PJ Capital: Olmos al Gobierno, Alberto al poder
“Vamos a repartir el poder interno de la siguiente manera”, se escuchó en una mesa chica el jueves por la noche, luego de la sesión de la Legislatura porteña. “Para el Consejo (lo único más o menos importante en juego) habrá dos lugares para las agrupaciones albertistas más importantes”, es decir el propio SUTERH, la gente del por ahora ministro Alberto Iribarne, el otro gremio fuerte del distrito que milita en el PJ, UPCN, y las agrupaciones de Kelly Olmos y de Héctor Capaccioli, “mientras que habrá un cargo para las más pequeñas” agregó la fuente especialista en la lógica del poder.
El “Negro” Montero del FUP, el secretario de Culto, Guillermo Oliveri, María del Carmen Bianchi (directora de Bibliotecas y esposa de Miguel Talento), Héctor Fernández del Peronismo Militante, Mara Brawer (por Filmus) y los telermanistas Federico Saravia y Mario Billuvi integran también el nuevo Consejo.
Las autoridades principales por debajo del Tío Alberto quedaron de esta manera: las tres vicepresidencias (en orden) para Juan Manuel Olmos, Inés Iribarne y Andrés Rodríguez y al reciente diputado Cristian Asinelli le tocó la secretaría general. Se dio un claro recambio generacional a pedido de Alberto: salieron Daniel Filmus, Carlos Tomada y Víctor Santa María, entre otros, para dar lugar a una camada sub-40 (con honrosas excepciones), aunque la interpretación que se le daba al hecho es que esos nombres se reservan para el PJ nacional, el próximo objetivo de Néstor Kirchner, receloso del retorno de Eduardo Duhalde a la política activa.
Tal como anticipara NU hace quince días dos elementos influyeron para que el jefe de Gabinete Alberto Fernández se quedara con la titularidad de un partido con el que -Frente para la Victoria incluido- sólo obtuvo derrotas en la Capital desde el 2005. La primera es la necesidad de los congresales nacionales y que la tropa no se disperse en el momento que la necesite el Pingüino mayor para la normalización del PJ Nacional y la segunda era la segura derrota de la lista de su mano derecha, el sindicalista Héctor Capaccioli (con Vilma Ibarra de bastonera) contra el poderoso aparato interno del gremio de los encargados de edificios.

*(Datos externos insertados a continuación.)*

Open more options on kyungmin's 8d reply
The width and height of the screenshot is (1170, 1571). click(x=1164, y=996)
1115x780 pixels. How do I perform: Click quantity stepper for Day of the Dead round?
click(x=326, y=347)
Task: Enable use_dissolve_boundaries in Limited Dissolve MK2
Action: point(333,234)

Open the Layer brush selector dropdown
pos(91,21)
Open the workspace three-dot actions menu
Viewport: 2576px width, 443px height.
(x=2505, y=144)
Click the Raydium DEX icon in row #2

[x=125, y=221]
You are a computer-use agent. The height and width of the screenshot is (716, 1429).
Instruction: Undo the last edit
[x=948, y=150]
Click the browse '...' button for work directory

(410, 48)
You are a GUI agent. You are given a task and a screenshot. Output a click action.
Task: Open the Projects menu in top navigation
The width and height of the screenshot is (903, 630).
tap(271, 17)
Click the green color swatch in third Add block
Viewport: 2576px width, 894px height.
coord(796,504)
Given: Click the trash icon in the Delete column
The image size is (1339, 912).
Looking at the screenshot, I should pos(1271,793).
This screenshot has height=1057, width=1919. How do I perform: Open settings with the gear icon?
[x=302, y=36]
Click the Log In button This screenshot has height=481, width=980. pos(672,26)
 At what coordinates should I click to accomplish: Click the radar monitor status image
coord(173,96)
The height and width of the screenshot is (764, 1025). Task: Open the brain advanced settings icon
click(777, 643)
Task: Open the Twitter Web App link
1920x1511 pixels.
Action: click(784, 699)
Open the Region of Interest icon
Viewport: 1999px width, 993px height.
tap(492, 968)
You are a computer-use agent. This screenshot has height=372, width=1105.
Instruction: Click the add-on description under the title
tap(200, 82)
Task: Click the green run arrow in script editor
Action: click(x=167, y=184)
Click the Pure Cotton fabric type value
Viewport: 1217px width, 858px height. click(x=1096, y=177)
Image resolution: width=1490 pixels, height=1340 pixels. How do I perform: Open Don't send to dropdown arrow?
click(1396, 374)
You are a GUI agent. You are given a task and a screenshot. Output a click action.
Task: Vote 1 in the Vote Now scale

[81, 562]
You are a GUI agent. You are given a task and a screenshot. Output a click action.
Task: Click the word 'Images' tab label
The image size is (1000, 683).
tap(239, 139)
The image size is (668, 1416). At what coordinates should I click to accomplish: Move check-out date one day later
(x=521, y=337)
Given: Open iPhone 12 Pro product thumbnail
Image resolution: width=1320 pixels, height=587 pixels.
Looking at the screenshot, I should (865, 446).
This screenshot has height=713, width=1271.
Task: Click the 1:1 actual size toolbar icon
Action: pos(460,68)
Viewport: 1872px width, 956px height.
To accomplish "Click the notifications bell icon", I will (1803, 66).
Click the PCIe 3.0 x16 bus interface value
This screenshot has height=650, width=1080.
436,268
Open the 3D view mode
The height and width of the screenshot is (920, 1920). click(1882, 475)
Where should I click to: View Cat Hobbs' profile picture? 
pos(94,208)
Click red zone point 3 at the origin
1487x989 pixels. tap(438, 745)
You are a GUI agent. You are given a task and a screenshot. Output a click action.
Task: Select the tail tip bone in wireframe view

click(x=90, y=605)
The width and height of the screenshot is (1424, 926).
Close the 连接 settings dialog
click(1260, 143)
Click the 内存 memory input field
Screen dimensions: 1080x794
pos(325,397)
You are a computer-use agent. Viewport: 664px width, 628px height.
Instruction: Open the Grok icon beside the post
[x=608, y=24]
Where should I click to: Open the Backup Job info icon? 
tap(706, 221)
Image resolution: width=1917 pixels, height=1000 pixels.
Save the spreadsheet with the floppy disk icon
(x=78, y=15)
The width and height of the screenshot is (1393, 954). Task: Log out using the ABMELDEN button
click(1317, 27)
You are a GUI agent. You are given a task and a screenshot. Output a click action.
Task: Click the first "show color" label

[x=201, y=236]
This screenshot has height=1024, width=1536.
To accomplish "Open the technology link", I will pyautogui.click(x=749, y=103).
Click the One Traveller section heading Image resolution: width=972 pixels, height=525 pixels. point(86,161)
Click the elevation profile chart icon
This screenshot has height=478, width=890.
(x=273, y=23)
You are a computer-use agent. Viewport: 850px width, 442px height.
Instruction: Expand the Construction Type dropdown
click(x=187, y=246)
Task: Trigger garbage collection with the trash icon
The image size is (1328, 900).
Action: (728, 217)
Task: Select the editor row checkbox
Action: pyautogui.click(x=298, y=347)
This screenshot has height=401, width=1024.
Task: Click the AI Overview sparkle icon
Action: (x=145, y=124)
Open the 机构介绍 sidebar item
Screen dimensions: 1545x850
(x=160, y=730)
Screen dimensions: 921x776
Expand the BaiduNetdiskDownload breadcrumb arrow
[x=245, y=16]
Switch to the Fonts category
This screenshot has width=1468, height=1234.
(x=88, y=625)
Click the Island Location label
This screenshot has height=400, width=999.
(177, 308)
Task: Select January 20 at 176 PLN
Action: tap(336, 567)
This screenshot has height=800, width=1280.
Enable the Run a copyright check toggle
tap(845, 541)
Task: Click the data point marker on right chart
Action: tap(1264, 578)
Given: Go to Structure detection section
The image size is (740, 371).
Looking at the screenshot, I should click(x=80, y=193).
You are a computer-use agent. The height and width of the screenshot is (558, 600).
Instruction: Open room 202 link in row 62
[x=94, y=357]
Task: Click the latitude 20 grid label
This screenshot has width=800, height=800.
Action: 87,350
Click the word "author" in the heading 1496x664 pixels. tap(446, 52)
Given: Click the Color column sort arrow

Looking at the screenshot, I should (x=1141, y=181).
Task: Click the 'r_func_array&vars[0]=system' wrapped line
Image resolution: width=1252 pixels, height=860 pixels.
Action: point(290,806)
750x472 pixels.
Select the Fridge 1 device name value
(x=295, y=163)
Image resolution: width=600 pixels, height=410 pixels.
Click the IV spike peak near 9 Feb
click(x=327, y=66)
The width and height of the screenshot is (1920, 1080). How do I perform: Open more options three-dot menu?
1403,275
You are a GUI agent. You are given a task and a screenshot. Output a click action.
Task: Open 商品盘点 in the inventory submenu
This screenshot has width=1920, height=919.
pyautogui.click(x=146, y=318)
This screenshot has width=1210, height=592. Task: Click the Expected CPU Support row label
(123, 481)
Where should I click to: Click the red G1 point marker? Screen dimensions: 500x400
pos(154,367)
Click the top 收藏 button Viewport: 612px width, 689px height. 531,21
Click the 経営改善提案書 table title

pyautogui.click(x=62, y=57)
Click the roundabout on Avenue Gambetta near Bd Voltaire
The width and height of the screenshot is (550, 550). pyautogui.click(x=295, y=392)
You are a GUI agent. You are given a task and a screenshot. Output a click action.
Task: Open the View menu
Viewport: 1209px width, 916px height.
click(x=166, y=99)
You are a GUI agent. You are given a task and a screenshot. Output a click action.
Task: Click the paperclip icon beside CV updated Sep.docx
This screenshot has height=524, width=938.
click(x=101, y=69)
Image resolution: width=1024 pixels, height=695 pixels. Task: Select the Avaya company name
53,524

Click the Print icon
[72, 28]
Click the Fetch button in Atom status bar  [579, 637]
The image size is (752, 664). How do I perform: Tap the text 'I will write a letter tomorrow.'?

Así las cosas, el enfrentamiento interno sigue pero por fuera del partido, que quedó monocolor para las huestes de Santa María. A tal punto que, como es habitual, luego de que hubieran firmado todos, el Tío Alberto se dio una vueltita por la sede de Sarmiento de la Obra Social del SUTERH para estampar la mocha luego de una rápida mirada de los que habían puesto el gancho antes que él. Una breve charla con el dueño de casa selló una nueva etapa del peronismo porteño. La aventura de la interna había naufragado antes de empezar.